Michelle Makaïa-Zénon : Un lolo est un petit commerce de proximité à dominante alimentaire proposant des produits et des services. C’est un espace de solidarité et de cohésion sociale. La vente se fait à travers le vendeur qui s’occupe de la commande du client. Cet aspect est très important, car dans le cas contraire le commerce tient plus du “libre-service” que du lolo, c’est d’ailleurs pour cela qu’un lolo, un vrai, dispose à son entrée d’un comptoir. On y trouve des produits d’urgence et de dépannage ou éventuellement tout ce dont on a besoin. En effet, si le tenancier ou la tenancière du lolo a la possibilité de commander un besoin particulier, elle le fera afin que, la prochaine  fois, elle puisse répondre à la demande.

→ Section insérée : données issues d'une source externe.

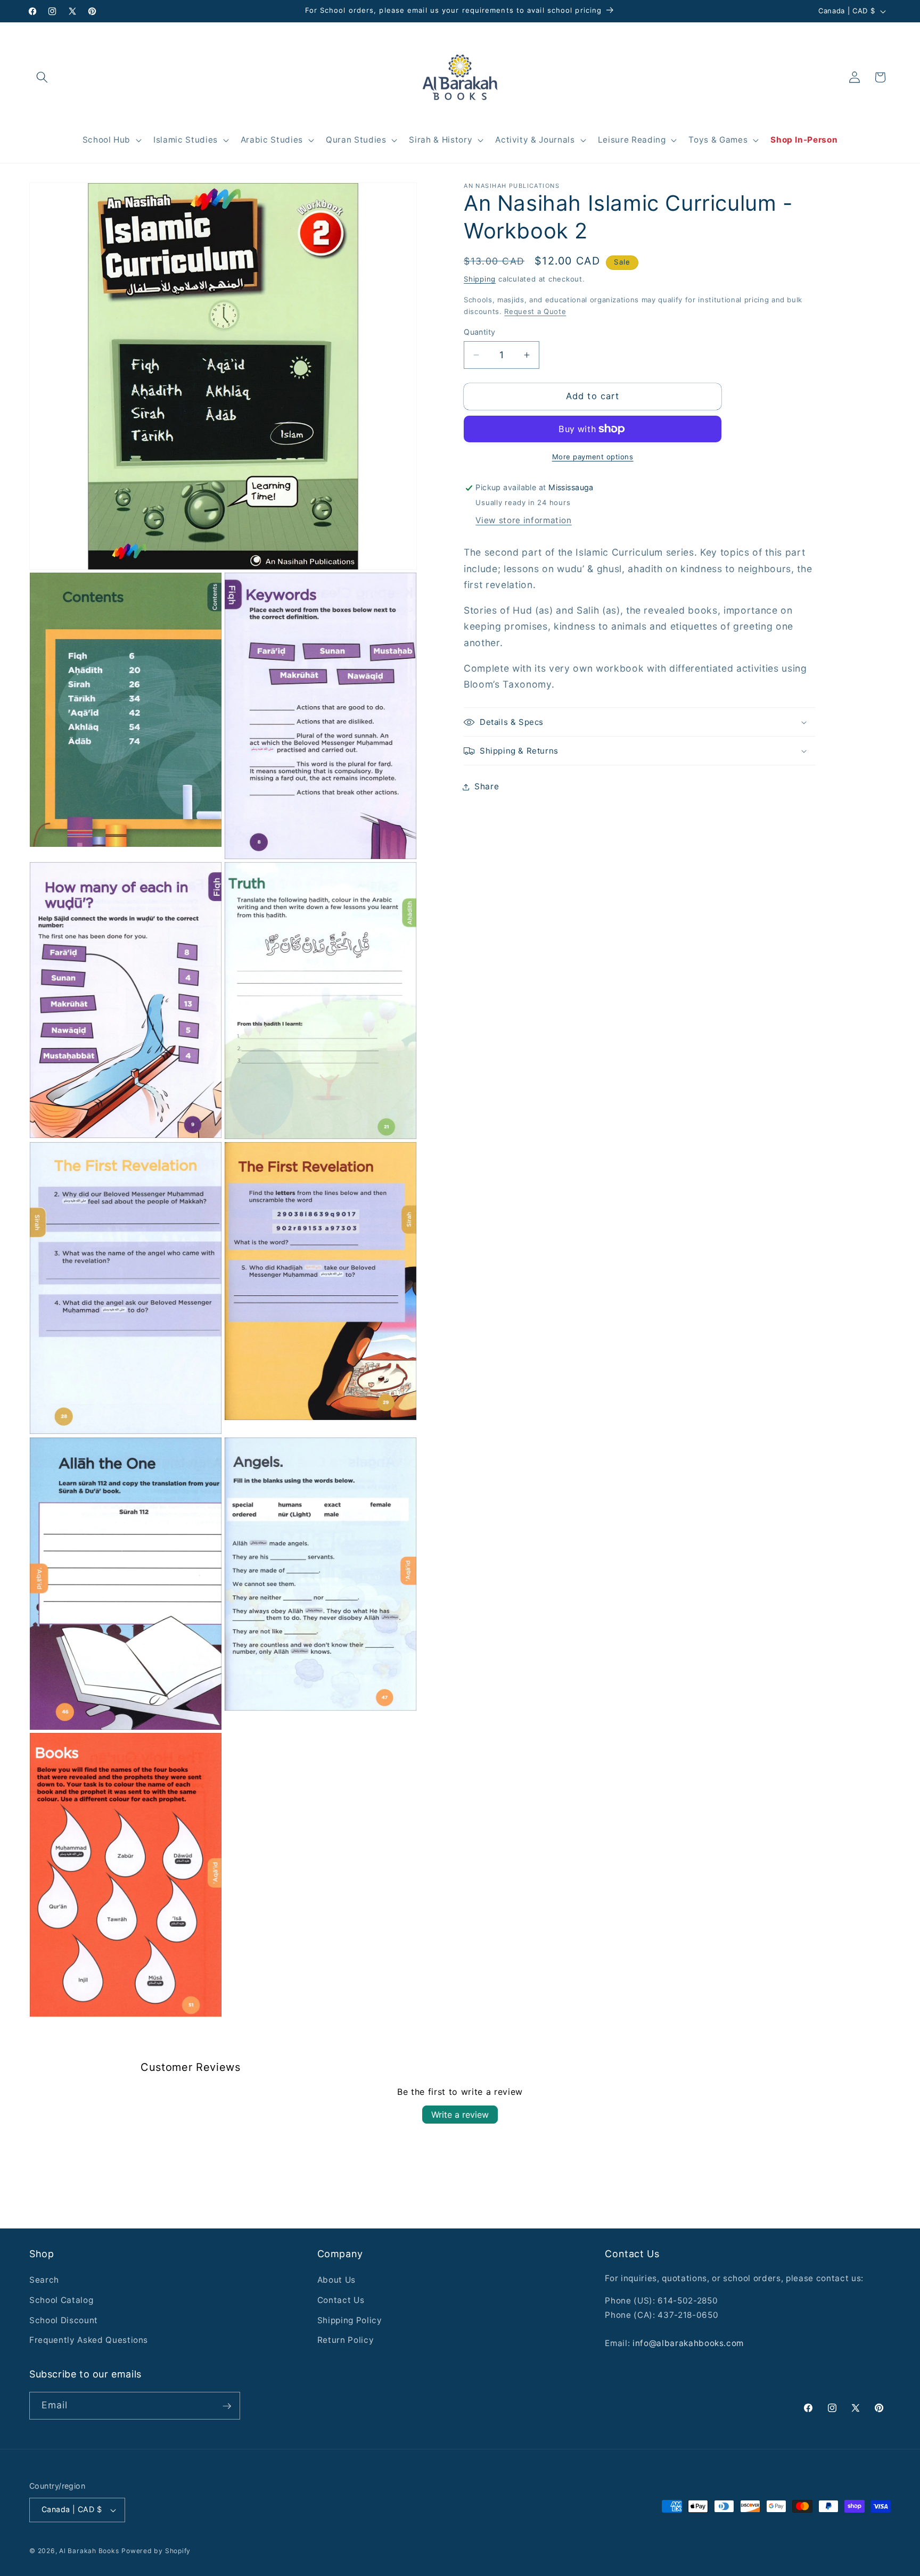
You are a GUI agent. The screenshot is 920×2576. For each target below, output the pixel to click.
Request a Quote (535, 312)
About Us (336, 2280)
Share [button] (486, 787)
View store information (523, 520)
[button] (42, 77)
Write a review (460, 2114)
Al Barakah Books (89, 2551)
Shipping (480, 279)
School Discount (63, 2320)
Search (44, 2280)
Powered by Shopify (156, 2551)
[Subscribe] (227, 2406)
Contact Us (341, 2300)
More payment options (593, 456)
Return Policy (345, 2340)
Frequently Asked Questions (88, 2340)
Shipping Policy (349, 2320)
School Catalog (61, 2300)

Quand on parle de lolo, en dehors du commerce, on parle de solidarité et d’écoute, car c’est une zone tampon et de veille. Là-bas on discute de ce qui se passe dans le quartier, de Madame Untel qui a du mal à gérer son mari, de Monsieur Untel qui a dormi dehors (rires). La tenancière du lolo peut aussi faire crédit en échange d’un bon potin. C’est le reflet de la société.

LNG : Comment expliquer que ce type de commerce particulier se soit implanté en Guadeloupe ?

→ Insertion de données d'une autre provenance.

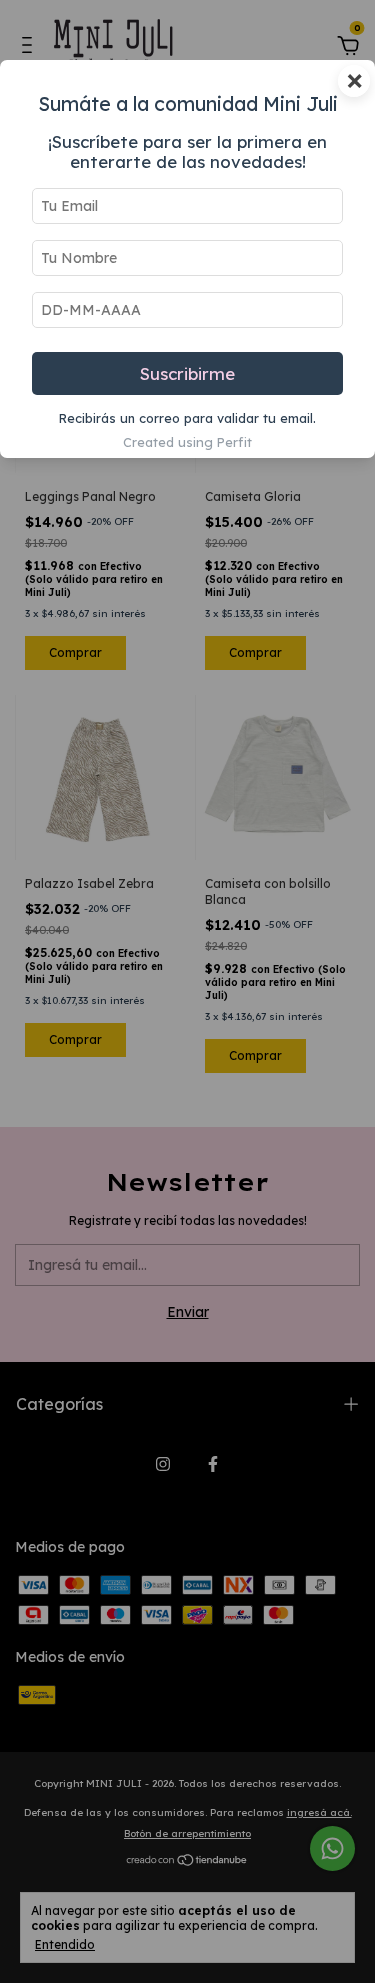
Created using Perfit (187, 442)
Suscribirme (187, 373)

M.M.Z. : Le lolo prend son origine dans l’ère de la colonisation. Dans le Code Noir, il est stipulé que les maîtres devaient nourrir ses esclaves. C’est pour cela que l’importation de viande séchée et salée s’est généralisée, ainsi que la farine, car mélangée à l’eau, ça permet d’avoir des repas consistants pour très peu chers. Le 2ème marqueur historique du lolo, c'est le jardin amérindien. C’est la genèse de notre construction.

LNG : Le lolo est aussi un espace de discussion. Comment cela s’exprime ?

M.M.Z : C’est la buvette qui fait – en partie – office d’espace de discussion. Mais attention, la buvette est généralement un espace réservé aux hommes. Et c’est aussi grâce à elle que la tenancière s’en sort. Le cercle des hommes qui fréquentent une buvette est régi par des règles et des codes. Chacun paie son “sec” et celui qui ne paie jamais aura une très mauvaise réputation et pourra être exclu du cercle. J’ai moi-même dû faire preuve de patience pour avoir le droit de connaître ces codes dans le cadre de la formation de mon projet.

LNG : Le lolo a-t-il encore sa place dans notre société actuelle ?M.M.Z : Oui, j’en suis convaincue. L’image même de cette boutique a changé, ce n’est plus un espace pour les pauvres ou les démunis. Plus que jamais, notre société a besoin d’échange, de cohésion sociale et d’un retour des valeurs qui font le fondement de sa culture et d’une manière son identité.